# Task item:
What you hand back must match the listing exactly.

# Records shown:
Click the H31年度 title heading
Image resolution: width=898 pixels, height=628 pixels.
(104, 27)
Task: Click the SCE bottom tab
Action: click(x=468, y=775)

# Written response:
Click the H31年度 title heading
Image resolution: width=898 pixels, height=628 pixels.
(104, 27)
Task: Click the SCE bottom tab
Action: click(x=468, y=775)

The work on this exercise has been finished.